Instrucción A: Devuelve sin cambios el fragmento del texto sobre las excursiones del padre que empieza con las palabras que contienen "Uno de los sitios" y termina con "por primera vez.".
Instrucción B: Según el texto sobre las excursiones del padre, ¿qué dos lugares conocía muy bien?

Bloque de texto:
┄┄┄┄┄┄┄┄┄┄┄┄┄┄┄┄┄┄┄┄
En reuniones familiares, mi padre
solía contarnos acerca de sus excursiones de jovencillo, primero cuando era boy
scout y luego con amigos, o bien solo, cosa que hizo en numerosas ocasiones.
Conocía muy bien Anaga y Las Cañadas y le encantaba hablarnos de barrancos,
guardas forestales, refugios y senderos diversos, en una época en que moverse
no era tan fácil como ahora, aunque por fortuna, guardamos muchas fotos y otros
detalles típicos del hombre minucioso y ordenado que fue, con sus apuntes de
excursiones, diplomas de escultismo, inventarios y anotaciones de todo tipo.
Uno de los sitios que nombraba era el
Semáforo de Igueste de San Andrés, al que fue varias veces y del que hablaba
maravillas (situación, materiales, uso, construcción). Transcurrió un largo
tiempo y mi padre ya no estaba con nosotros cuando lo visité por primera vez.
┄┄┄┄┄┄┄┄┄┄┄┄┄┄┄┄┄┄┄┄
Datos proporcionados:
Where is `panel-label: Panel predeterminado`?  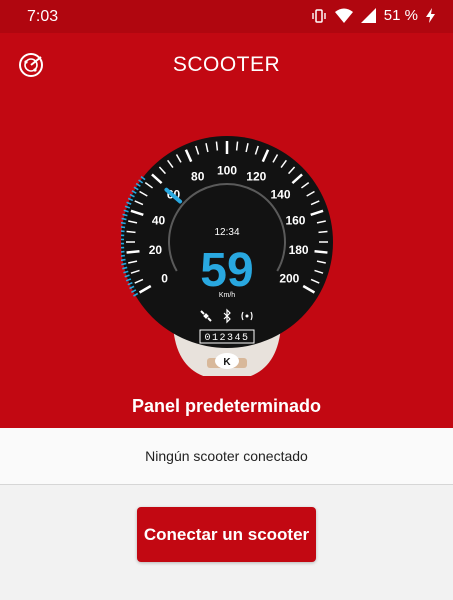 panel-label: Panel predeterminado is located at coordinates (226, 406).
┄┄┄┄┄┄┄┄┄┄┄┄┄┄┄┄┄┄┄┄
Resultado del ejercicio A:
Uno de los sitios que nombraba era el
Semáforo de Igueste de San Andrés, al que fue varias veces y del que hablaba
maravillas (situación, materiales, uso, construcción). Transcurrió un largo
tiempo y mi padre ya no estaba con nosotros cuando lo visité por primera vez.

Resultado del ejercicio B: Anaga y Las Cañadas.